Alternatively, and according to one embodiment of the invention, the modified volumetric imagery 98 may establish the master coordinate system initially and so the surface imagery 30 may be rotated and translated relative to the fixed orientation of the coordinate system of the modified volumetric imagery 98. The surface imagery 30 may then establish the master coordinate system during later stages of registration.

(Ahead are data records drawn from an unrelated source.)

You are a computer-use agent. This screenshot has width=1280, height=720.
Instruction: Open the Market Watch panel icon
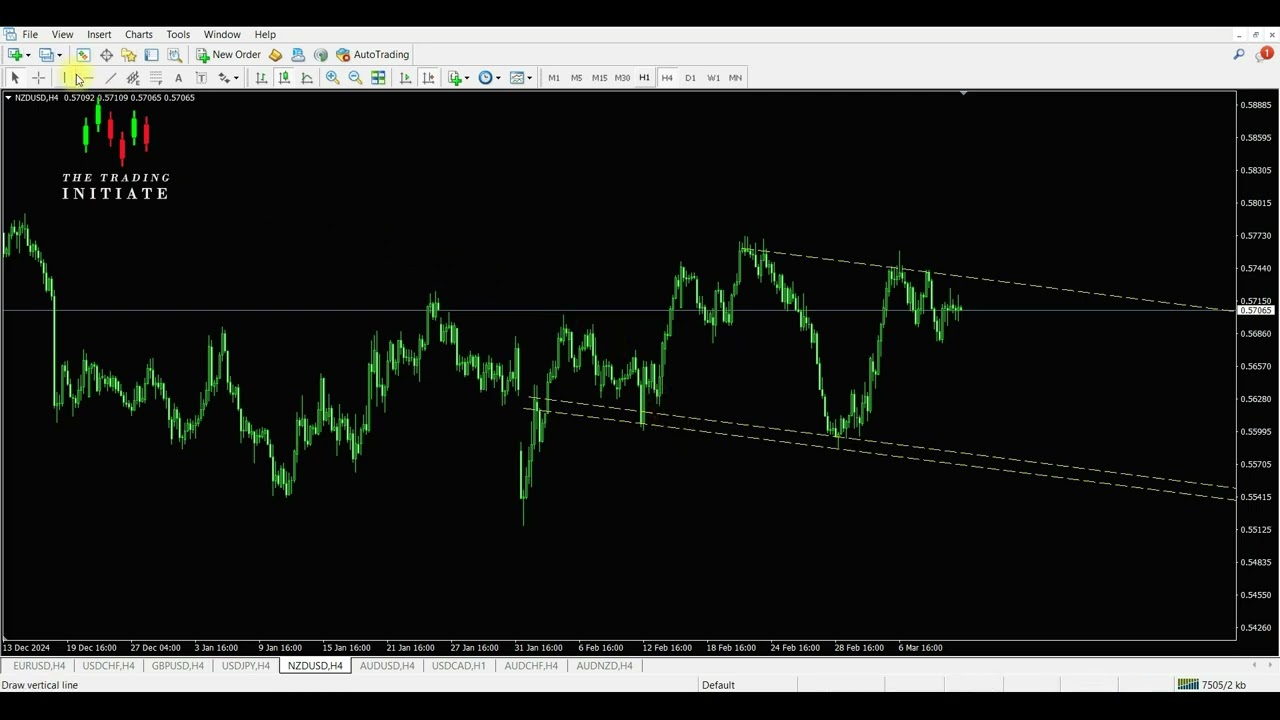pos(83,55)
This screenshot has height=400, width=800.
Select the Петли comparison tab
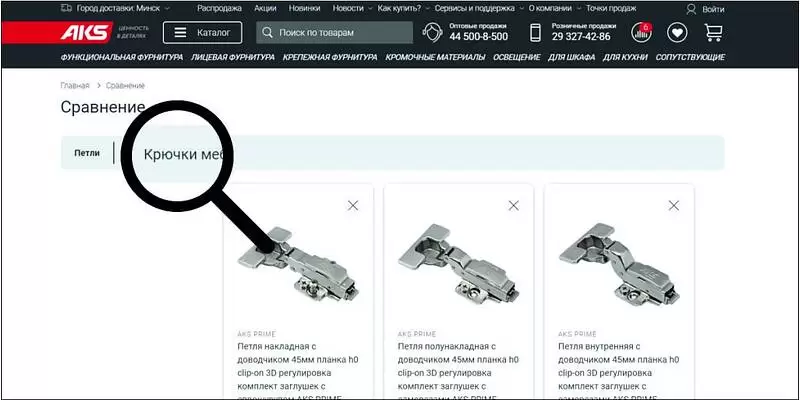click(x=87, y=153)
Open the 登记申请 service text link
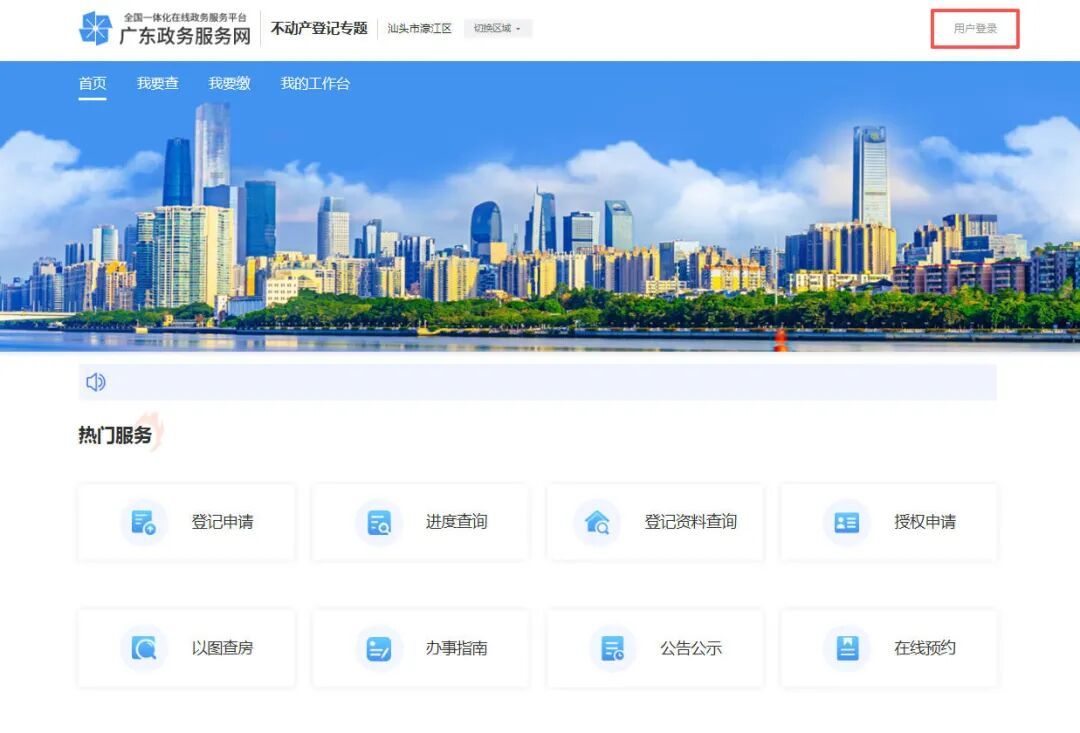Viewport: 1080px width, 733px height. 222,522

With reference to FIG. 10 at 206, in one embodiment of the invention, once the imageries 30 and 98 are overlaid, one or more planes are prepared through a preselected tooth. In one embodiment, three planes are taken through a preselected tooth at a predetermined location. For example, a first plane, a second plane, and a third plane may be generated at a predetermined location on the surface imagery 30 at one of the maxillary central incisors 82. In one embodiment, the first, second, and third planes are orthogonal to one another. This construction may be generated around each individual tooth. The orientation of the three planes may be dependent on the orientation of the respective tooth. As such, the three planes around one tooth may differ in orientation from another three planes around an adjacent tooth. The three planes may be referred to herein as a sagittal plane, a coronal plane, and a transverse plane. Thus, as referenced herein “sagittal,” “coronal,” and “transverse” are for naming convenience and are not intended to restrict embodiments of the invention to any particular orientation with respect to the patient's body. With that and with reference to FIG. 16, which is described below, the sagittal plane may correspond to the tooth Y-Z plane, a coronal plane may correspond to the tooth X-Z plane, and a transverse plane may correspond to the tooth X-Y plane. In one embodiment, the planes section the preselected tooth at a characteristic feature (e.g., Bi or Bv) further described below.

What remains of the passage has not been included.